Given passage
Do we know if this was definitely fixed in v4.1.x?

> On Feb 4, 2021, at 7:46 AM, Gilles Gouaillardet via users 
> <users@lists.open-mpi.org> wrote:
> 
> Martin,
> 
> this is a connectivity issue reported by the btl/tcp component.
> 
> You can try restricting the IP interface to a subnet known to work
> (and with no firewall) between both hosts
> 
> mpirun --mca btl_tcp_if_include 192.168.0.0/24 ...
> 
> If the error persists, you can
> 
> mpirun --mca btl_tcp_base_verbose 20 ...
> 
> and then compress and post the logs so we can have a look
> 
> 
> Cheers,
> 
> Gilles
> 
> On Thu, Feb 4, 2021 at 9:33 PM Martín Morales via users
> <users@lists.open-mpi.org> wrote:
>> 
>> Hi Marcos,
>> 
>> 
>> 
>> Yes, I have a problem with spawning to a “worker” host (on localhost, 
>> works). There are just two machines: “master” and “worker”.  I’m using 
>> Windows 10 in both with same Cygwin and packages. Pasted below some details.

Task statement
Copy out the mailing list thread above word for word, from start to finish. The data that comes next is from a separate source.

Collected material

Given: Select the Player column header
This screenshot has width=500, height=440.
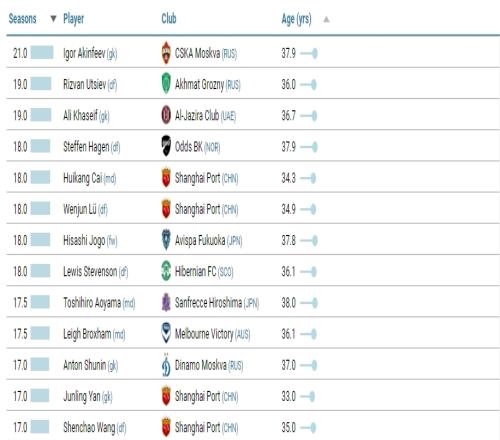Looking at the screenshot, I should pos(74,19).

Right answer
Do we know if this was definitely fixed in v4.1.x?

> On Feb 4, 2021, at 7:46 AM, Gilles Gouaillardet via users 
> <users@lists.open-mpi.org> wrote:
> 
> Martin,
> 
> this is a connectivity issue reported by the btl/tcp component.
> 
> You can try restricting the IP interface to a subnet known to work
> (and with no firewall) between both hosts
> 
> mpirun --mca btl_tcp_if_include 192.168.0.0/24 ...
> 
> If the error persists, you can
> 
> mpirun --mca btl_tcp_base_verbose 20 ...
> 
> and then compress and post the logs so we can have a look
> 
> 
> Cheers,
> 
> Gilles
> 
> On Thu, Feb 4, 2021 at 9:33 PM Martín Morales via users
> <users@lists.open-mpi.org> wrote:
>> 
>> Hi Marcos,
>> 
>> 
>> 
>> Yes, I have a problem with spawning to a “worker” host (on localhost, 
>> works). There are just two machines: “master” and “worker”.  I’m using 
>> Windows 10 in both with same Cygwin and packages. Pasted below some details.